Task brief
The response must be the exact lines from the one that contains "Task: Click the share icon in 大模型-1 panel" through the end of the material, with no pictures and no additional lines.
● ● ● ● ●
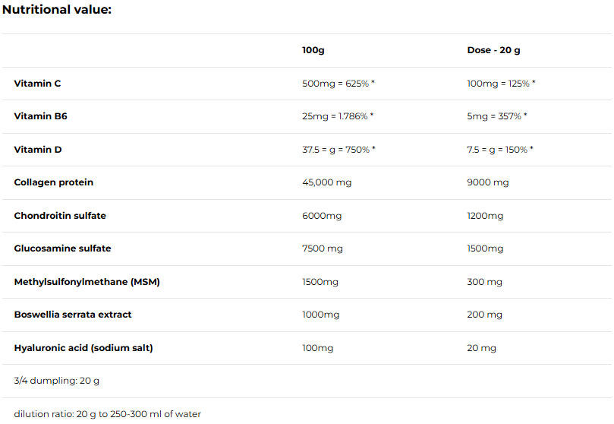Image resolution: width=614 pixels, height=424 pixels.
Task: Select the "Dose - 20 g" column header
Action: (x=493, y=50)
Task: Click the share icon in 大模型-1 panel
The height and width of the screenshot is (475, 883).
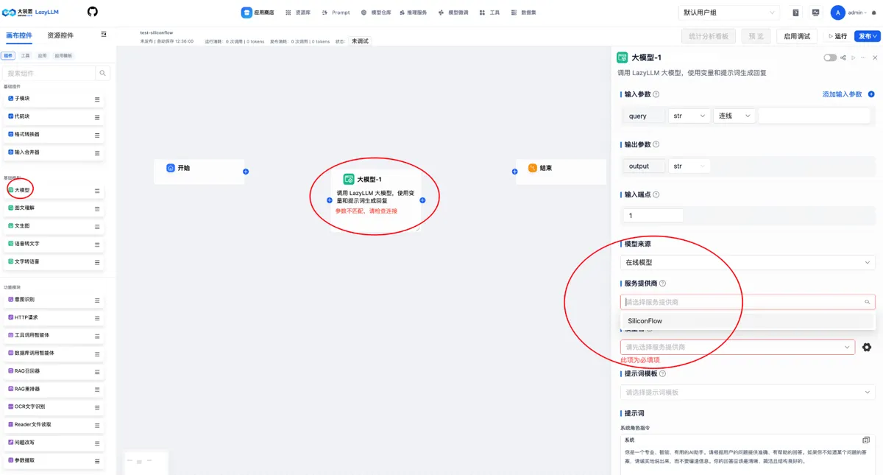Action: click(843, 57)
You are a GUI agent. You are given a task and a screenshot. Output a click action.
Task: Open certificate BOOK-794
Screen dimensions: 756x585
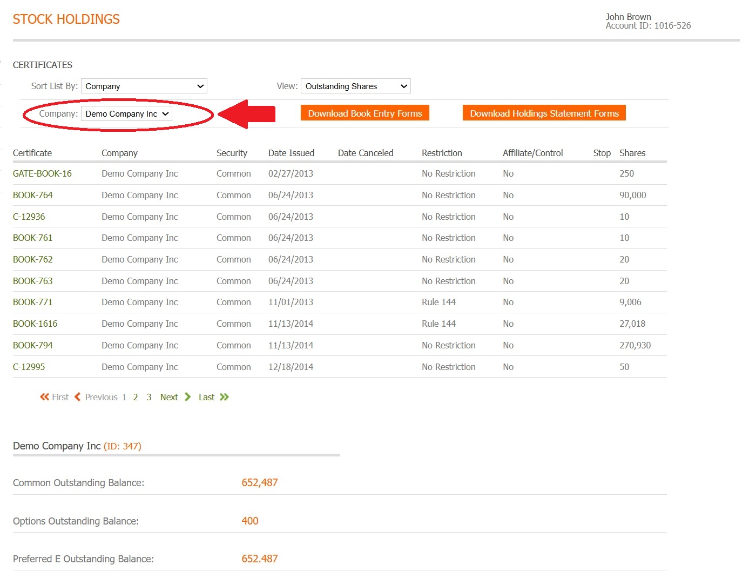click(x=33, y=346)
● ● ● ● ●
Task output
Task: Click the share icon in 大模型-1 panel
The height and width of the screenshot is (475, 883).
Action: click(843, 57)
You are a GUI agent. You are given a task and a screenshot. Output a click action.
Task: Open certificate BOOK-794
Screen dimensions: 756x585
click(x=33, y=346)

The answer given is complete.